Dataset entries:
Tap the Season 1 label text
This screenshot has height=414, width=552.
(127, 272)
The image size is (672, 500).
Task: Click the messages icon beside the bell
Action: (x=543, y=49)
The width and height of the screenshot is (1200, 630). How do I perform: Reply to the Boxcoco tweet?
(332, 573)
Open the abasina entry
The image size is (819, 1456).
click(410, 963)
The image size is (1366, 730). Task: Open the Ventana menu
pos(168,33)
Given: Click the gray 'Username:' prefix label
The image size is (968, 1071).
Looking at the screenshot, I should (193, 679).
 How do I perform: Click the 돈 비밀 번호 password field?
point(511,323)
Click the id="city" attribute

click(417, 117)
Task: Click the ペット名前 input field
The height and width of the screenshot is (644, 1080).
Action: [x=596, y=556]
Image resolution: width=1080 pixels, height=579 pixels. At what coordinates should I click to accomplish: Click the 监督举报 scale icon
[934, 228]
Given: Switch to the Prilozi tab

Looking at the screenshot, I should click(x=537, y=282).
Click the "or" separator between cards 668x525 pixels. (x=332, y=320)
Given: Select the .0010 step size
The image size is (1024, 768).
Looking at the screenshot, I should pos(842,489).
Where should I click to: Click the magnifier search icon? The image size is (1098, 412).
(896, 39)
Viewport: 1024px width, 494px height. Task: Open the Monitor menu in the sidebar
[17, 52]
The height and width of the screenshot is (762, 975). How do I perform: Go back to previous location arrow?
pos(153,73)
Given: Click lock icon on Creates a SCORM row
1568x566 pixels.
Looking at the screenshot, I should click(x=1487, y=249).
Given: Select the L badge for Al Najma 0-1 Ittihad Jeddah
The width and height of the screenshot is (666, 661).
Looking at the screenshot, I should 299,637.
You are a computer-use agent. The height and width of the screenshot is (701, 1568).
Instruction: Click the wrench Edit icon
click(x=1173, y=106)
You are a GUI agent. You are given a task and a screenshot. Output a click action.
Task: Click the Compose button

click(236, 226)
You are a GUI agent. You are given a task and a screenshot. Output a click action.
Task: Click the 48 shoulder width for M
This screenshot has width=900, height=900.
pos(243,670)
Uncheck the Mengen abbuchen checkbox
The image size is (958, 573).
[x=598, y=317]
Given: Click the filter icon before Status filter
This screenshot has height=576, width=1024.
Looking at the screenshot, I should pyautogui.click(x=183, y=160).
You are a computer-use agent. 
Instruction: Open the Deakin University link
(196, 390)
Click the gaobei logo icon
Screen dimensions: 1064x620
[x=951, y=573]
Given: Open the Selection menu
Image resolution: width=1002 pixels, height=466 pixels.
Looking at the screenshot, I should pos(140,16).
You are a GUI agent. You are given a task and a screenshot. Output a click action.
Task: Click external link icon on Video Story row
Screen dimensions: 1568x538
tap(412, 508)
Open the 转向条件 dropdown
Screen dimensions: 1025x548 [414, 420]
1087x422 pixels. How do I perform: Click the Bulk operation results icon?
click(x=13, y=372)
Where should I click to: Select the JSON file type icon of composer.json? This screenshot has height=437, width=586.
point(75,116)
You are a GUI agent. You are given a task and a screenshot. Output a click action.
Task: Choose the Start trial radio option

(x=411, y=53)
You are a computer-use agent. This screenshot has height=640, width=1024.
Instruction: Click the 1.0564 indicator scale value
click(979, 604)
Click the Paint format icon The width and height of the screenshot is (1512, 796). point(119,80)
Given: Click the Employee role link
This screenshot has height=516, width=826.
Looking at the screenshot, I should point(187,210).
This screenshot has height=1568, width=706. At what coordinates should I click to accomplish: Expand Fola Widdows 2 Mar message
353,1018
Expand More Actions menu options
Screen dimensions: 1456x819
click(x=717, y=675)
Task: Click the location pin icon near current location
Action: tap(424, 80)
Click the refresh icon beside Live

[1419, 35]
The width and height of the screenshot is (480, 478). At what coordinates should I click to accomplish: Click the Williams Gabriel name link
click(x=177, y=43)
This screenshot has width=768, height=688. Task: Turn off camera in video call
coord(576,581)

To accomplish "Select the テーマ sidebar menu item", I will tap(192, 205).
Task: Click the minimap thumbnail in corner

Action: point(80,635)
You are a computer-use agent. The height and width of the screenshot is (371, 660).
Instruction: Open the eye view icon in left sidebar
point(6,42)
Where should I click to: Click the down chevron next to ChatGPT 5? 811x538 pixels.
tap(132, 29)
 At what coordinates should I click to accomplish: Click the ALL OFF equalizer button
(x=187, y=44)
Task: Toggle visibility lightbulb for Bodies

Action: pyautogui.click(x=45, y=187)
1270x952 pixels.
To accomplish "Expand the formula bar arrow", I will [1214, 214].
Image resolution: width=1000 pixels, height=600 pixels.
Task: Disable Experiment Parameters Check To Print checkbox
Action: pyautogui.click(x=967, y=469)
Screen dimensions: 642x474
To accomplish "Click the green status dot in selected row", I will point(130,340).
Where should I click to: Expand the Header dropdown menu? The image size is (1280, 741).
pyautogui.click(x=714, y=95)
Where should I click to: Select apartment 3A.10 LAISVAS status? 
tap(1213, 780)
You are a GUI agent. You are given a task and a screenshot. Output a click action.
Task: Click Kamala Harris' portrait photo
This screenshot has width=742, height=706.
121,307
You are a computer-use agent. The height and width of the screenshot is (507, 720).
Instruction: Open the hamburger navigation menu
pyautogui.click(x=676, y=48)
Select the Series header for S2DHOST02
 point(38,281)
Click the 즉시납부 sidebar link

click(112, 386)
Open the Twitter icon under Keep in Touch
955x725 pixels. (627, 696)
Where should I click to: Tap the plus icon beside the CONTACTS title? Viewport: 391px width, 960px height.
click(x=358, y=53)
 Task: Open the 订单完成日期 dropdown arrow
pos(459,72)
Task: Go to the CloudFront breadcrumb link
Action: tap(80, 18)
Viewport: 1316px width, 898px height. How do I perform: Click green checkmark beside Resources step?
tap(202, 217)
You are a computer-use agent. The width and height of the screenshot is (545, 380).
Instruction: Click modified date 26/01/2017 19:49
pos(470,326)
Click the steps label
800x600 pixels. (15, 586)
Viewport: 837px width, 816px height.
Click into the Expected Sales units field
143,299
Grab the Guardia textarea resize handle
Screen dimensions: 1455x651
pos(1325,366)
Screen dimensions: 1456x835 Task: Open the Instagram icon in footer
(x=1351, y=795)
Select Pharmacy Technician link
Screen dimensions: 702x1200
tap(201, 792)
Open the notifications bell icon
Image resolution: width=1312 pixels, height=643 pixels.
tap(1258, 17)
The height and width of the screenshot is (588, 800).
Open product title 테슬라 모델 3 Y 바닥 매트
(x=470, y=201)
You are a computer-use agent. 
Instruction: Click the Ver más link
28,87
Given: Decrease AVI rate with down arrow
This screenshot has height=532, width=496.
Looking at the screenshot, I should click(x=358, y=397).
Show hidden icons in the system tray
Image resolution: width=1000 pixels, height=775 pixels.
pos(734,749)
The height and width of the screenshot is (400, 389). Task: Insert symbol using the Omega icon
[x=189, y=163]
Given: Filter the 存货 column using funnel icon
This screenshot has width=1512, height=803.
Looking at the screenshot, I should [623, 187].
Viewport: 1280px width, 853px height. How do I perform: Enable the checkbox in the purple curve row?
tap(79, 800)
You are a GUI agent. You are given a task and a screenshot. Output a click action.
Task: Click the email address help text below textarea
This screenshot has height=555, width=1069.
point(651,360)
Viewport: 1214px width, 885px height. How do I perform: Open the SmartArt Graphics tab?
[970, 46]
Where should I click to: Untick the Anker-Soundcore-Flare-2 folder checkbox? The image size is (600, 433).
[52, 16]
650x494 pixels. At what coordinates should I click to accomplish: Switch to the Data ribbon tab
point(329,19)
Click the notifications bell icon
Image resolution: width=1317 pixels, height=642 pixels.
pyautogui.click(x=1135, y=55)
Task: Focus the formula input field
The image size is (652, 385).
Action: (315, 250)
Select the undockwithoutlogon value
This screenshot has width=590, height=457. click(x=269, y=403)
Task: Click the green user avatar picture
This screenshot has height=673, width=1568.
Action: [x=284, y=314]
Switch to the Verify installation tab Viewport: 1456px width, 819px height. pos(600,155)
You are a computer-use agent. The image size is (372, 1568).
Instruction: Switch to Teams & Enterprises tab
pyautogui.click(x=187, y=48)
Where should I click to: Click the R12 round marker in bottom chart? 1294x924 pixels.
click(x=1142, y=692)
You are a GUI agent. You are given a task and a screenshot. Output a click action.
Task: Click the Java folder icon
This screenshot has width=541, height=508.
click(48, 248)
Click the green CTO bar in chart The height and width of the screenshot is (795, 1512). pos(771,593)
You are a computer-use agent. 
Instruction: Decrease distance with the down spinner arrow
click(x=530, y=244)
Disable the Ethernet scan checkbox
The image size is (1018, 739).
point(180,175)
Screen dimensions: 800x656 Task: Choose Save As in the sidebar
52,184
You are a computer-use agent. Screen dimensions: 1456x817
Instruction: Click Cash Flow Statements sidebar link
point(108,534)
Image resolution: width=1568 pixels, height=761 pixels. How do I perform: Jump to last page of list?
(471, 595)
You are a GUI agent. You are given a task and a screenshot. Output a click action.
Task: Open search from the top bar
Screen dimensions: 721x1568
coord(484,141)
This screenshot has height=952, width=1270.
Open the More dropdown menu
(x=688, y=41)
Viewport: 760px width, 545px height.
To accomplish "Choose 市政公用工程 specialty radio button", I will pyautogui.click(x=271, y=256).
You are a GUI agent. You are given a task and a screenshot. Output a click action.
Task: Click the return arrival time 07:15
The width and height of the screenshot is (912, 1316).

• What the exercise asks: Among the lines above, which ones hold the string "input"? Show them.

• Worked solution:
Task: Click the ペット名前 input field
Task: Focus the formula input field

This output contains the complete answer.